- [Exercise objective]:
Each line of the records that holds the word "agent" should be copied out.

.....

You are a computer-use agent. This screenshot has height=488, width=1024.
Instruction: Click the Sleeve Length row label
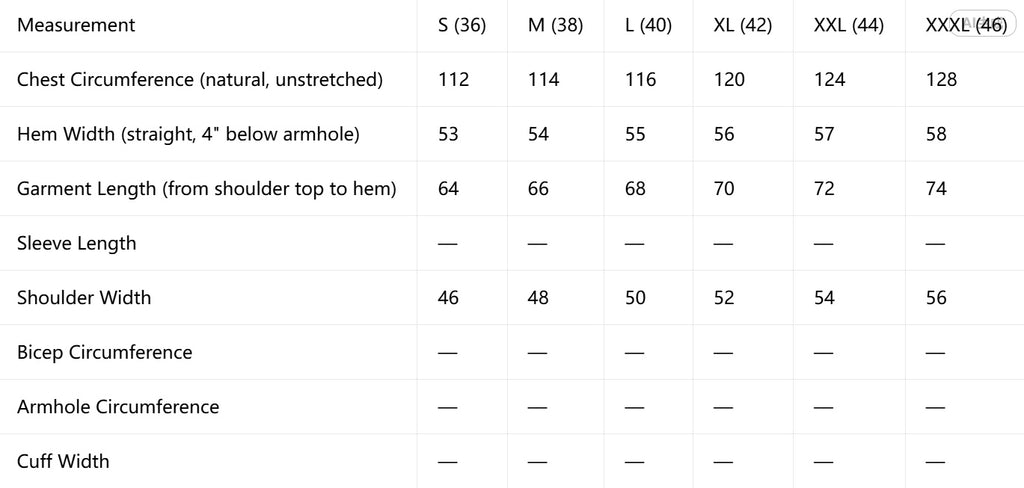pos(76,243)
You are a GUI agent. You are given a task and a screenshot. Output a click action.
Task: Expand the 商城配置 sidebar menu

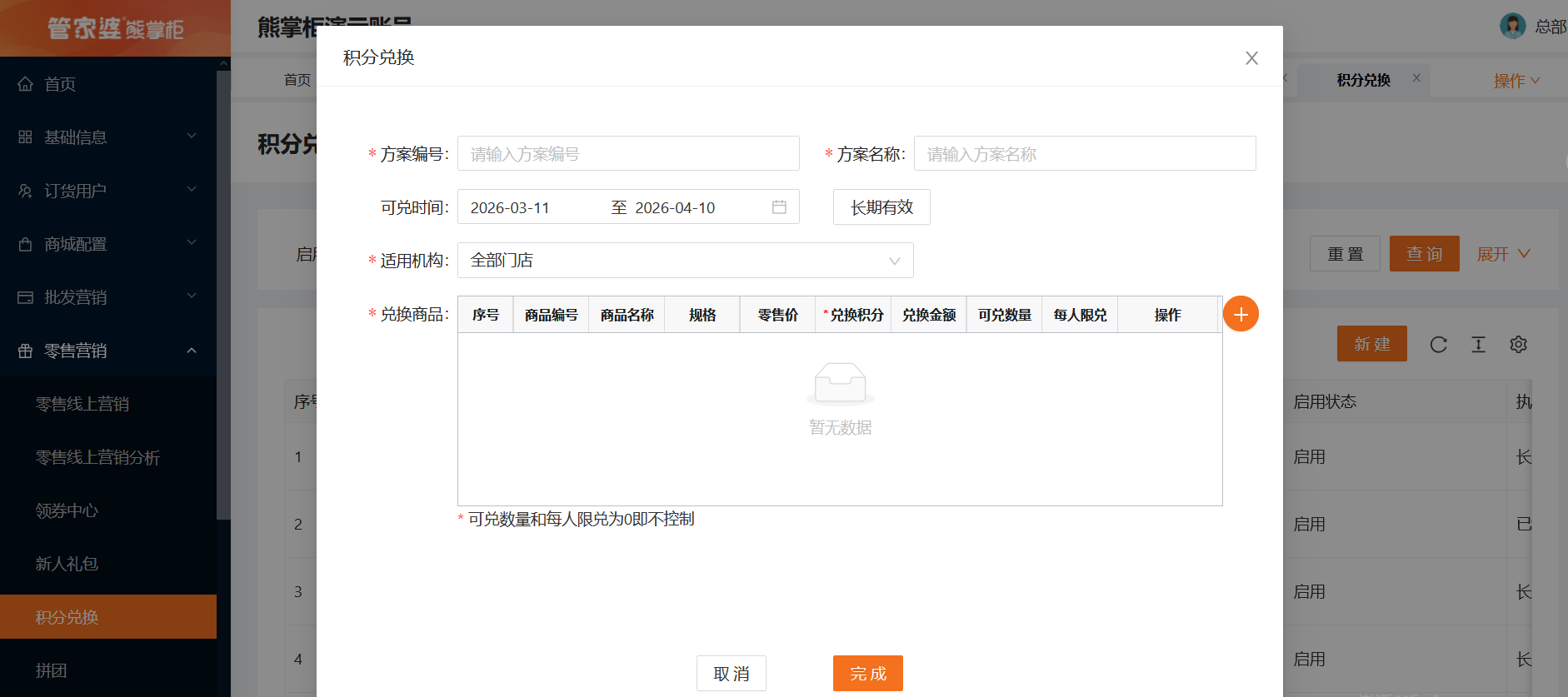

.....

- [Finished task]:
You are a computer-use agent. This screenshot has height=488, width=1024.
You are a GUI agent. You are given a task and a screenshot. Output a click action.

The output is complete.